SUPPLIED PASSAGE:

Re: Implementation of Red-Black Trees
On Jul 6, 2008, at 12:28 PM, Raymond Myers wrote:
> The Red-Black Tree in "Purely Functional Data Structures", by Chris
> Okasaki is a good starting point. However, it is very minimal and
> does not include things like Delete and Union/Merge. For a linear
> time implementation of Union, you might look at the method addAll
> in Java's TreeMap, and its helpers.
I haven't thought much about a functional red-black tree, but if you
are looking for the standard imperative kind, the article in
Wikipedia on red-black trees is excellent--one of the clearest I've
seen. And it covers Delete, which I find much trickier than Insert.
I looked at Okasaki's "Red-Black Trees in a Functional Setting" (an
earlier paper that I could get on the web), which describes a
slightly different algorithm, but close enough.
> One of the trickier parts of a Red-Black Tree is balancing after
> insertion.
>
> (Adapted from Chris Okasaki's Haskell)
> balance :: RB a -> a -> RB a -> RB a
> balance (T R a x b) y (T R c z d) = T R (T B a x b) y (T B c z d)
> balance (T R (T R a x b) y c) z d = T R (T B a x b) y (T B c z d)
> balance (T R a x (T R b y c)) z d = T R (T B a x b) y (T B c z d)
> balance a x (T R b y (T R c z d)) = T R (T B a x b) y (T B c z d)
> balance a x (T R (T R b y c) z d) = T R (T B a x b) y (T B c z d)
> balance a x b = T B a x b
>
> Here is a balance() from one of the Fortress versions I am kicking
> around. (I hope it's ok to use the Unicode representation over the
> mailing list.)
> This version only implements a Set, not a Map, to keep things
> simple. I also made RedNode and BlackNode separate types, both
> extending the NodeSet trait. Overall, it is probably better to make
> NodeSet an object with a color field, which makes balance() a bit
> more hairy.
Hmm... not sure which is preferable. Making object a color field is
good in an imperative version because then you can just change the
field rather than allocating a new node. In a functional version,
you don't have that option, and distinguishing RedNode and BlackNode
types allows you to use dispatch (or typecase).

TO DO: Copy the red-black tree thread between "Re: Implementation of" and "but close enough.", inclusive, renaming each "Delete" as "Remove". The material after this point is separate from the red-black tree thread.

MATERIAL PROVIDED:
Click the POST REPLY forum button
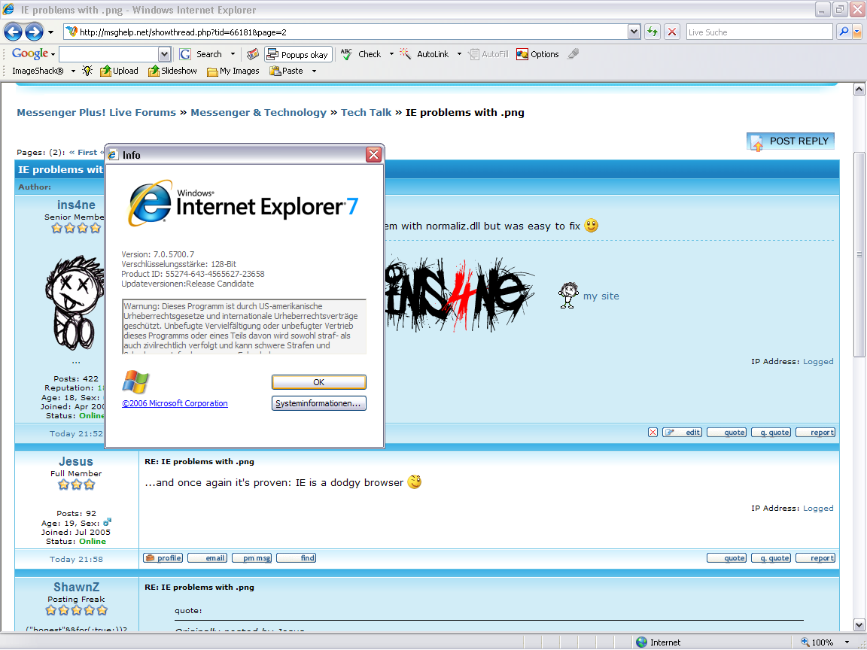The width and height of the screenshot is (867, 650). [790, 141]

COMPLETE OUTPUT:
Re: Implementation of Red-Black Trees
On Jul 6, 2008, at 12:28 PM, Raymond Myers wrote:
> The Red-Black Tree in "Purely Functional Data Structures", by Chris
> Okasaki is a good starting point. However, it is very minimal and
> does not include things like Remove and Union/Merge. For a linear
> time implementation of Union, you might look at the method addAll
> in Java's TreeMap, and its helpers.
I haven't thought much about a functional red-black tree, but if you
are looking for the standard imperative kind, the article in
Wikipedia on red-black trees is excellent--one of the clearest I've
seen. And it covers Remove, which I find much trickier than Insert.
I looked at Okasaki's "Red-Black Trees in a Functional Setting" (an
earlier paper that I could get on the web), which describes a
slightly different algorithm, but close enough.